The material profile of Nylon
Pros | Cons |
Good chemical resistance | Absorbs moisture |
High strength | Potentially high fume emissions |
TPU is mostly used for flexible applications, but its very high impact resistance can open for other applications.
The material profile of TPU
Pros | Cons |
Good abrasion resistance | Difficult to post process |
Good resistance to oil and grease | Can't be glued easily |
PC is the strongest material of all, and can be an interesting alternative to ABS as the properties are quite similar.
The material profile of PC
Pros | Cons |
Can be sterilized | UV sensitive |
Easy to post-process (sanding) |
Selecting the right polymer is critical to get the correct properties for a 3D published part, especially if the part contains a functional use. This article will support users find the right material depending on properties they need. However , materials suppliers also often provide combines or add additives to change the properties of the genuine polymer (e. g. adding carbon fiber to make the material stiffer).
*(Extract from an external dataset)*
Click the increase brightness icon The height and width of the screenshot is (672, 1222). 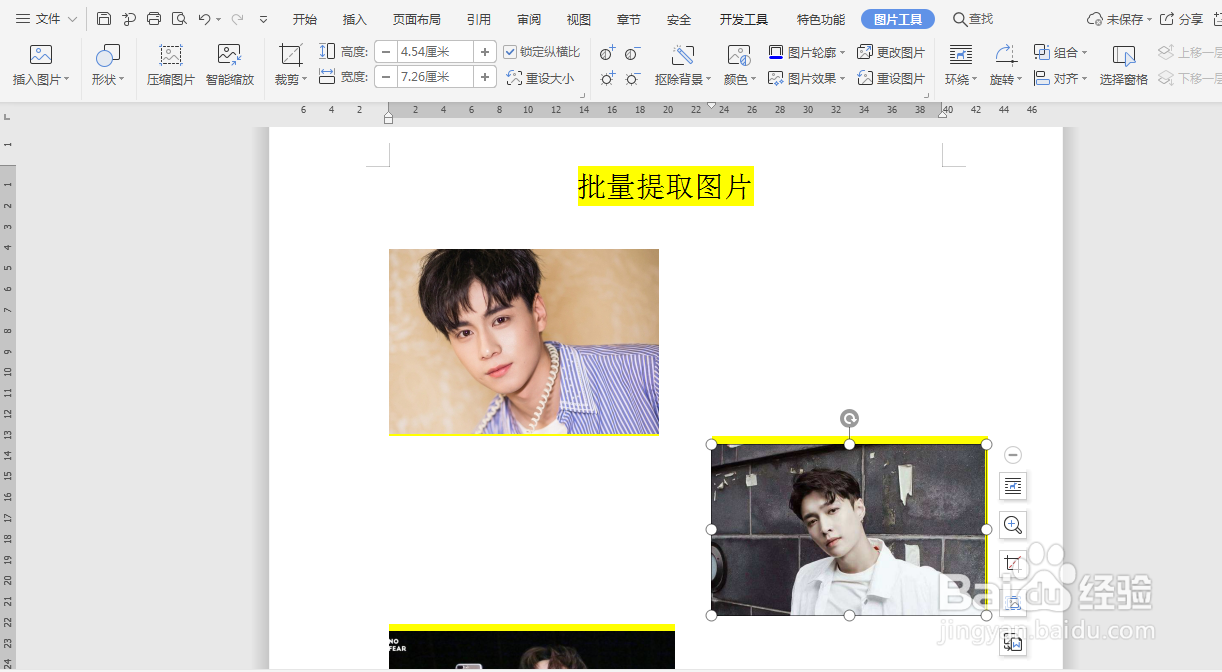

We are not addressing these types of more complex formulations in this article, you could find data on some of these items in our optimization tool for OptiMatter.
The grades given in this article happen to be for an average polymer symbolizing the general chemistry, but the overall performance will vary depending on the actual item or supplier the user purchases from.
All the data root our grades in this research was measured by THREE DIMENSIONAL Matter, with the exception of Heat Level of resistance, for which we used the glass temperature given by multiple filament suppliers.
For the sections called Additional considerations, we are using a combination of thirdparty assessments and our own findings.
The Nylon type all of us discuss in this article is Nylon 6, not Nylon 11 or 12.
Visual top quality is tested without any significant post-processing. There are ways to smoothen the prints and improve the quality of vision of a given polymer considerably (e. g. using acetone vapor on ABS).
The toxicity of 3D printing photos polymers is still not very very well understood and is a factor that may play a bigger role later on. We are basing our feedback regarding toxicity on one research by Azimi et al.